Building Your Draft Deck
After the draft, each player builds a 40-card deck using only the cards they drafted plus as many basic Energy cards as they need (provide a shared Energy pool of all five types). The 40-card deck minimum includes at least four Pokemon, enough Energy to fuel your attackers, and Trainer cards from your draft pool. Draft decks are intentionally weaker than constructed decks, which is what makes the format balanced and fun.
Running the Tournament
Three rounds of Swiss format works for four to eight players. Each round is best of one game with a 30-minute time limit. Track wins and losses. The player with the most wins after three rounds wins the draft. For ties, use game wins as the tiebreaker. Keep the format casual and focused on the drafting and deckbuilding experience rather than strict tournament rules.

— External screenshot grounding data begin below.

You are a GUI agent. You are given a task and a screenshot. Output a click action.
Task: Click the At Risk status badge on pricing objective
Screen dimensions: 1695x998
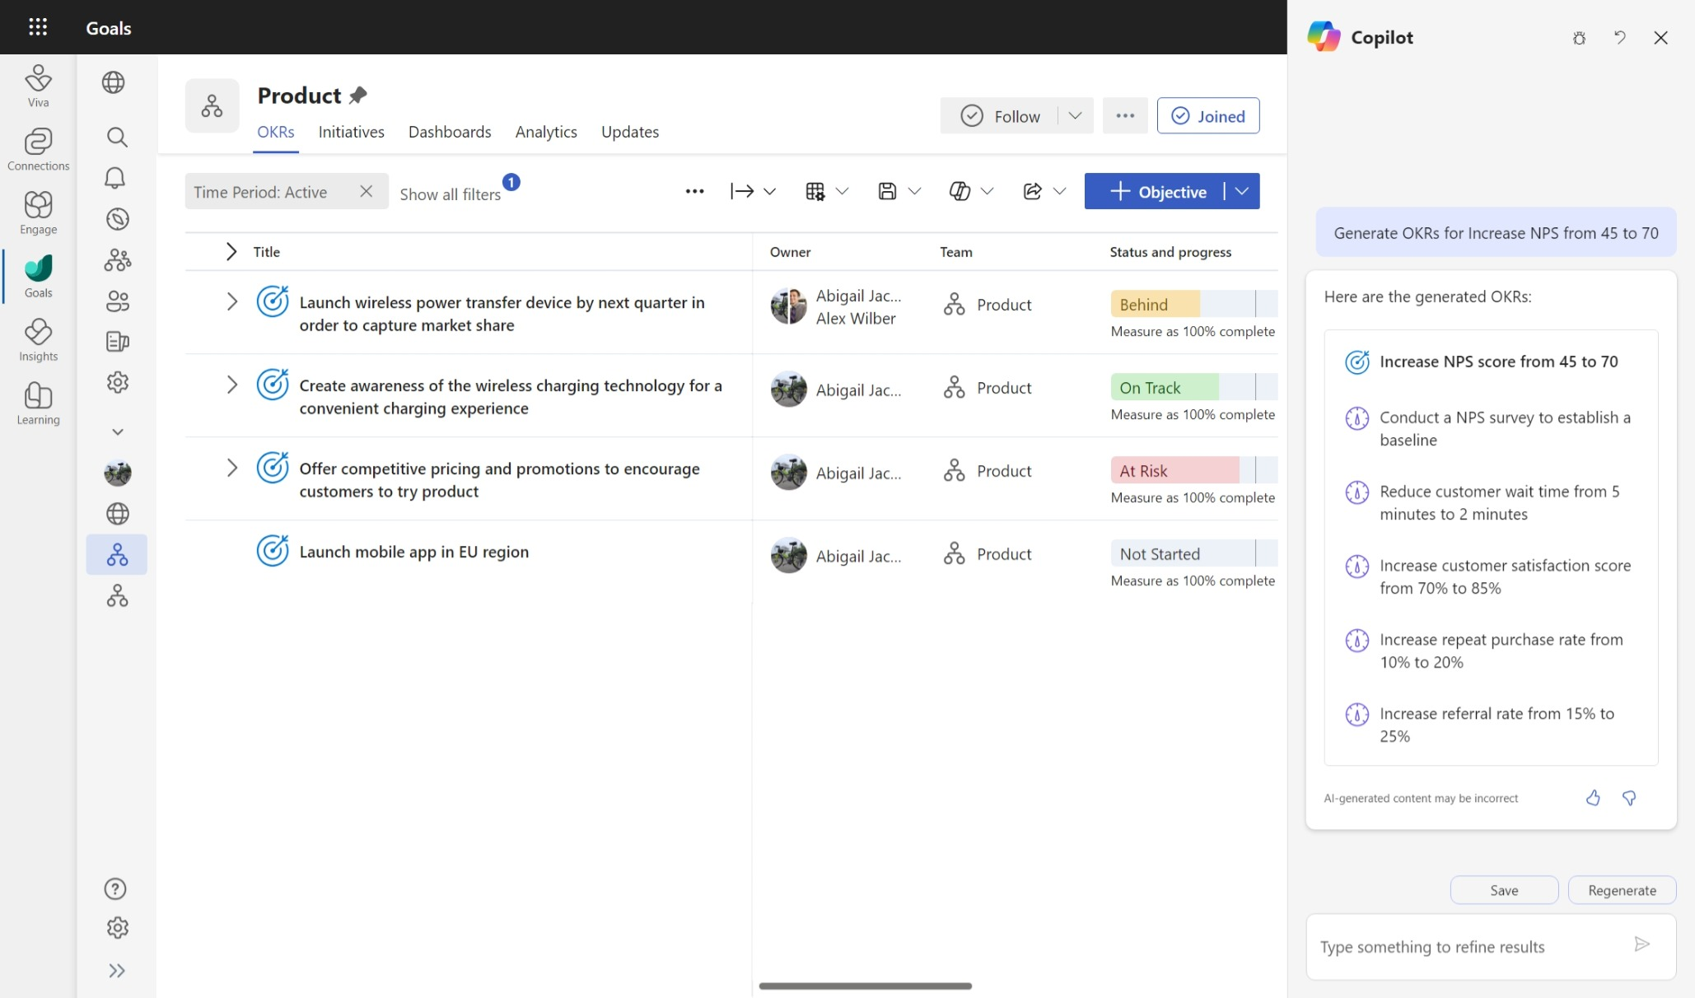[x=1142, y=469]
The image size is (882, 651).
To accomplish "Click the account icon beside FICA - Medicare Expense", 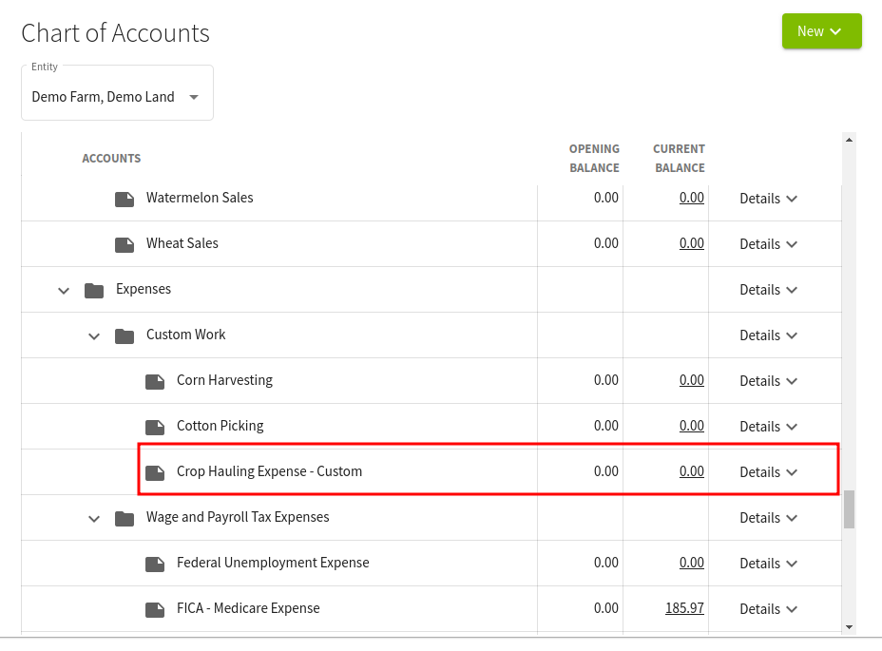I will [155, 608].
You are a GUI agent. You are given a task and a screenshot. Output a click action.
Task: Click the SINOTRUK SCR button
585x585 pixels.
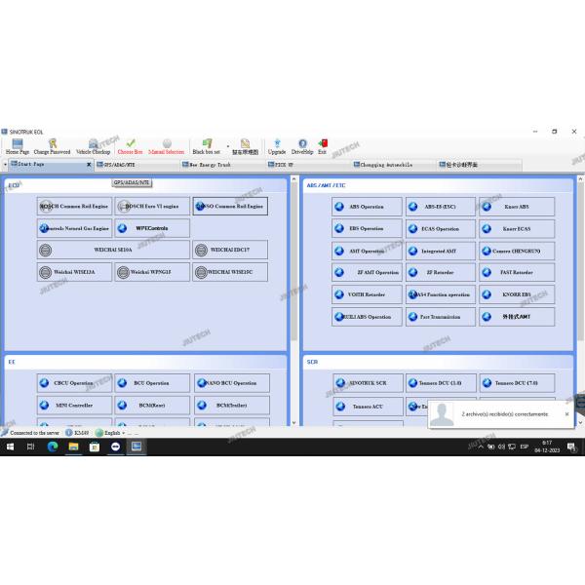click(x=367, y=383)
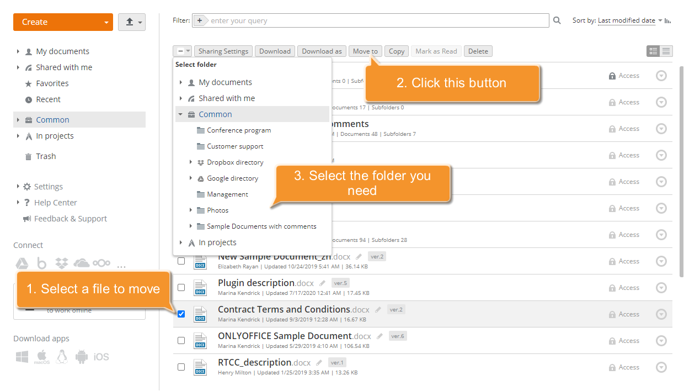Image resolution: width=684 pixels, height=391 pixels.
Task: Select the Contract Terms and Conditions checkbox
Action: click(181, 314)
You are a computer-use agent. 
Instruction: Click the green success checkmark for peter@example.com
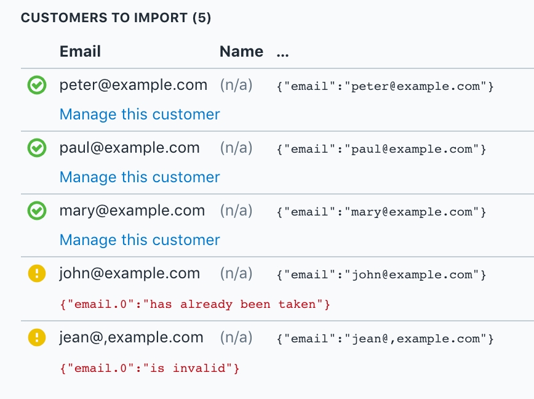[37, 86]
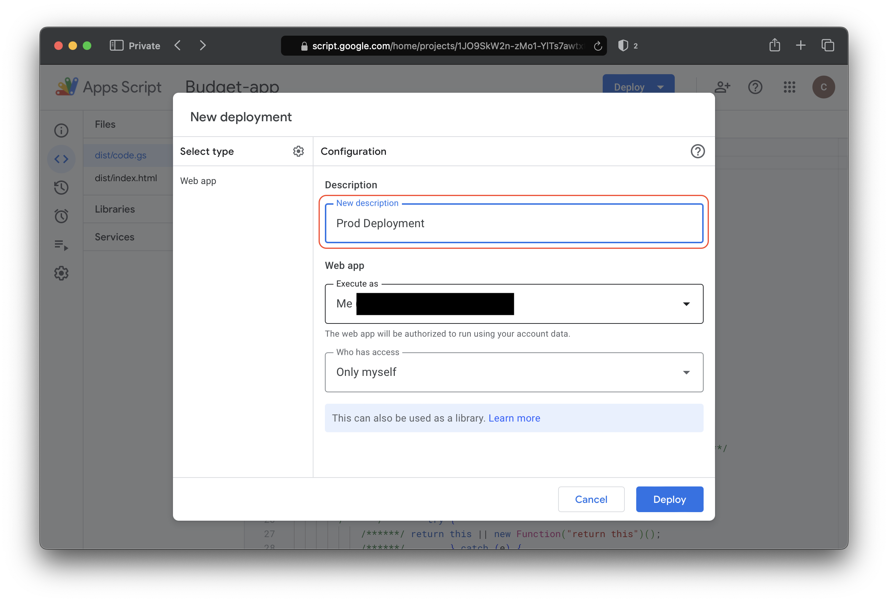Click the Add collaborator icon in toolbar

tap(723, 86)
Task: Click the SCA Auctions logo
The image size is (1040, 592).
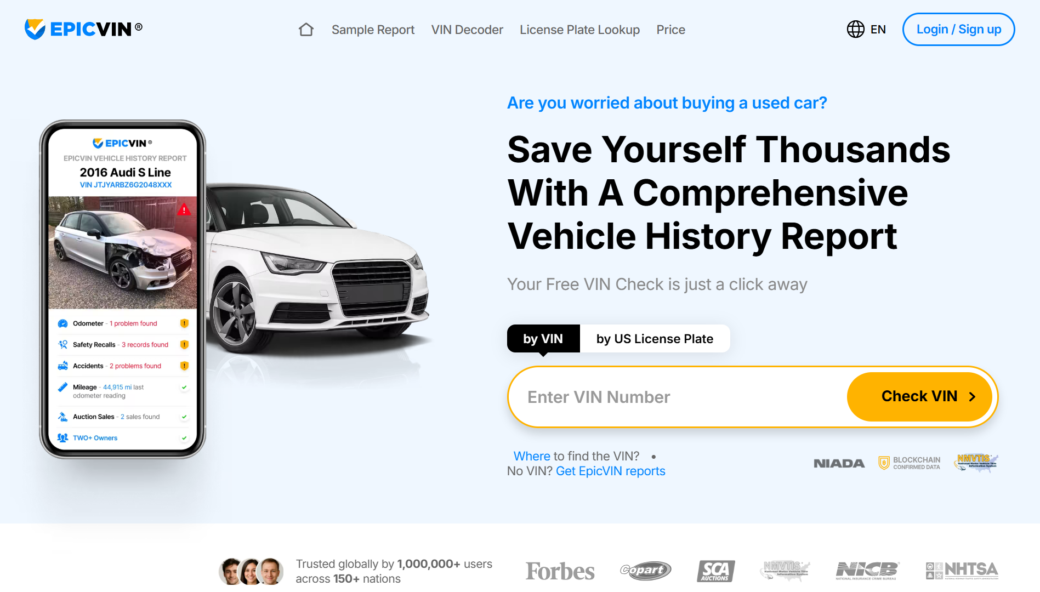Action: coord(715,571)
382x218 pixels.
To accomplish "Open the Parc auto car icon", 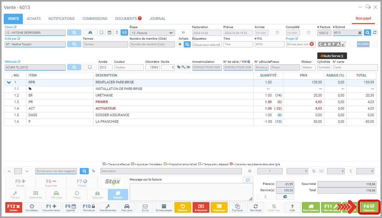I will [127, 207].
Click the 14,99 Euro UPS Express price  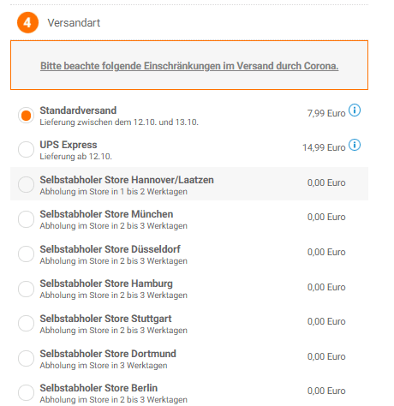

What to Buy for Australian Draft Nights
For a six-player draft, you need 18 booster packs. Recent Pokemon sets at Australian retail run AU$8 to AU$12 per pack, making the product cost per player AU$24 to AU$36. Buy a consistent set from Amazon AU or your local game store. Sets from the Scarlet and Violet era are the right choice for draft play as they are balanced and widely available. Check the Pokemon hub at /cards/pokemon to compare current AU pack prices by set.
After the Draft
Players keep the cards they drafted as part of the experience, which adds value to the per-player cost beyond just the gaming session. For recurring draft nights, rotate through different sets each time to keep the experience fresh. The Pokemon Company releases sets regularly enough that new draft-worthy content arrives every two to three months.
Variations to Keep Draft Night Interesting
Rochester Draft is a variation where all packs are opened face-up in the centre of the table and players take turns in pick order selecting cards publicly. Everyone can see every pick, which adds a strategic layer of reading what your opponents are building and picking to deny them key cards. Winchester Draft uses four 12-card piles per player that are revealed one at a time and built through a selection process. These variations suit experienced draft groups who want to add complexity to the format.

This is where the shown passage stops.